According to its rules, the OECD takes account of economic activity outside a candidate state’s recognised borders in very limited circumstances, such as with remittances from migrant workers.
But given that this status does not apply to the illegal settlers living in the occupied territories, the OECD committee argues that either the settlers be excluded from the data or everyone living in the territories – including Palestinians – should be factored in.
“Israel has been caught out because it has always refused, even in its own internal data, to differentiate between Israel and the occupied territories,” Mr Hever said. Both East Jerusalem and the Golan have been annexed by Israel in violation of international law.
“The OECD is treating Israel as though it has seven million citizens when, in reality, it has 11 million subjects, of whom four million are Palestinians living under occupation,” Mr Hever said. “If they were included in the figures submitted to the OECD, Israel would have to be refused accession because of the enormous disparities in wealth.”
Meron Benvenisti, a former deputy mayor of Jerusalem, noted recently that there was a 20:1 ratio in the difference in gross domestic product per capita between an Israeli and a Palestinian living in Gaza.
But rather than conclude that Israel has failed to meet the organisation’s entry criteria, the committee proposes a workaround: Israel can be accepted to the organisation and given a year to submit new data excluding the settlers.
Tim Davis, an OECD official with the statistics committee in Paris, said he could not comment on the report because its contents were confidential but agreed that there was nothing to stop Israel reneging on such a commitment in the future. “In a case like that, nothing could be done in practice. We work on the basis of co-operation, not pressure.”
Israel is reported to have failed other entry conditions, including corruption and copyright violations.
The OECD has required member states to crack down on corrupt practices since it approved a convention against bribery in 1997. Israel, however, was ranked in 32nd place in a major index on corruption last year, with much of it relating to the country’s US$6 billion (Dh22bn) arms industry.
European and US defence firms have threatened to derail Israel’s OECD bid if it does not clean up its act.
Israel is also believed to be violating intellectual property rights, again in breach of OECD rules.
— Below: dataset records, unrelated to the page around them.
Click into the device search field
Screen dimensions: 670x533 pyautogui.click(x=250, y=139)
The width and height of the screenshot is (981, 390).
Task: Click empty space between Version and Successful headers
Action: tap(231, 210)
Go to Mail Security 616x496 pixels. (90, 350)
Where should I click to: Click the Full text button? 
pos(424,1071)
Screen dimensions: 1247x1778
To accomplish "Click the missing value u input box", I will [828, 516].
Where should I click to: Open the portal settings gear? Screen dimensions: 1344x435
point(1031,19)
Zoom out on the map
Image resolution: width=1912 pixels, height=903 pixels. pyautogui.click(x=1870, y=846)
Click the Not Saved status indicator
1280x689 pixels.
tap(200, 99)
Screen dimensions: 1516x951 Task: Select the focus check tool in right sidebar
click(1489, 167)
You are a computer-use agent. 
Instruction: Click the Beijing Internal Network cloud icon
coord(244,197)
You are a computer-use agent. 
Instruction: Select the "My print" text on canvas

US and Swiss firms have accused Israel of failing to regulate the international marketing of drugs produced by its largest pharmaceuticals company, Teva.
Israel’s bid for OECD membership has been opposed by the leaders of its Arab minority, one-fifth of the population. Last month the Higher Follow-Up Committee, the minority’s main political body, petitioned the OECD to reject Israel.
It has pointed out that half of Israel’s Arab citizens are living below the poverty line, a rate three times higher than among Israeli Jews, and that on average Arab citizens earn salaries that are one-third less than Jews. Mohammed Zeidan, head of the committee, blamed the disparities in wealth on what he called Israel’s “racist and discriminatory polices”.
Another OECD report, published in January, showed that, even on the basis of Israel’s figures excluding the Palestinians, Israel would still have the widest social gaps of any member state if it were accepted.